In particular, the media has woven a narrative in which the world is a scary place. This narrative has been in place for decades. It’s reflected in the twin broadcast news rules stating that “if it bleeds, it leads” and “if it burns, it earns.” In other words, to boost ratings, TV news outlets have traditionally spiced up their broadcasts with news of violence and impending doom — so much so that most viewers of TV news believe that the world is a much more dangerous place than it actually is. The result is a world where people are afraid to leave their homes for fear of being mugged or molested by strangers, gunned down by madmen, or blown up by terrorists.

It’s important to note that the current POTUS didn’t invent the “scary world” narrative, but he has definitely and expertly used it to his advantage. His campaign hinged almost entirely on scary stories about terrorists and so-called “bad hombres” making the world — and America in particular — a scary place. Needless to say, that rhetoric hasn’t ceased. To hear him speak, you’d think the world was under attack all the time. And people tend to believe it because it’s in line with the story that the news media has been feeding to us forever.

Of course, the POTUS has upped the ante by employing “alternative facts.” Such facts range from embellishing on the number of people who attended his inauguration to fabricating terrorist attacks both at home and abroad that never occurred. He has also ingeniously pinned the guilt of lying on media outlets that are actually telling the truth while simultaneously endorsing conspiracy theorists who support the fictions he is trying palm off on the American people.

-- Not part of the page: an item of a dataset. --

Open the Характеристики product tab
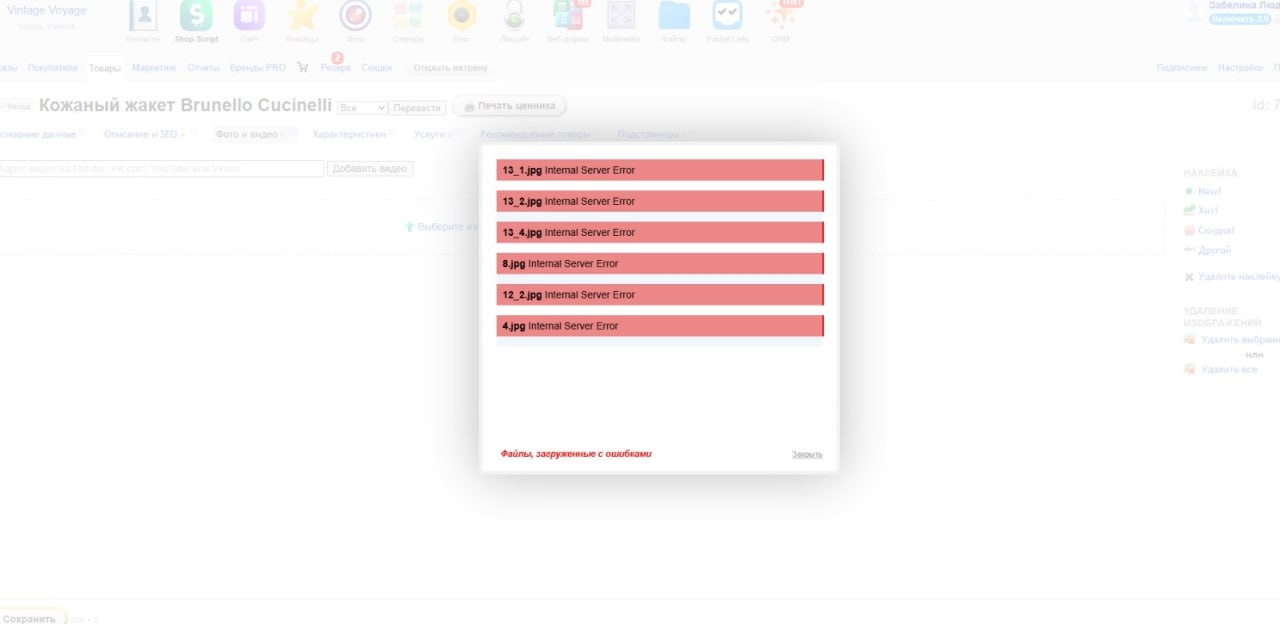Screen dimensions: 1280x624 click(348, 134)
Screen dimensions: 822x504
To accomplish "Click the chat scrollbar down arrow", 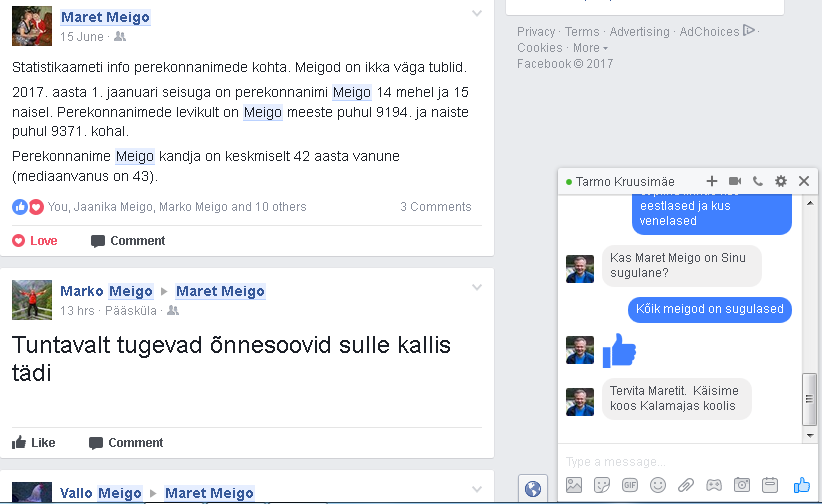I will [x=810, y=435].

The intended result of all of this is presumably a world much like that depicted in The Penultimate Truth — that is, a world where everybody relies on a media that presents alternative facts for information about the world in which they live, a world in which people are terrified to step outside of their homes, let alone travel abroad, to see what the world is really like.

Without spoiling the ending for anyone, I’ll conclude by drawing parallels between the Penultimate Truth, the world of alternative facts, and Plato’s allegory of the cave. In his allegory, Plato depicts a world in which people who have lived in a cave throughout their lives imagine the cave (and a parade of shadows that dances across its walls) to be the only reality that exists. When one of the cave dwellers leaves the cave, that individual is struck by a series of increasingly startling revelations: the shadows aren’t reality, there’s more to life than the cave, and the world outside of the cave is so bright as to be blinding (but try telling any of that to the people who have never left the cave).

All of this essentially plays out to one degree or another in The Penultimate Truth, and it’s also strikingly similar to the world in which we find ourselves today. To learn the truth about their world, the characters in PKD’s novel need to leave their ant tanks and ascend to the planet’s surface above. To figure out that the people the current administration wants us to fear are in the vast majority of instances just like ourselves in all the ways that matter, we need to venture out — outside of our locked doors, beyond our tiny lives, beyond our closed circles, and beyond our nation’s borders.

In short, we need to confront the shadowy world of alternative facts with the light of truth. As PKD’s novels suggest, it isn’t always easy (and the path can be rife with danger), but it can be done. We just need to look away from our screens in order to do it.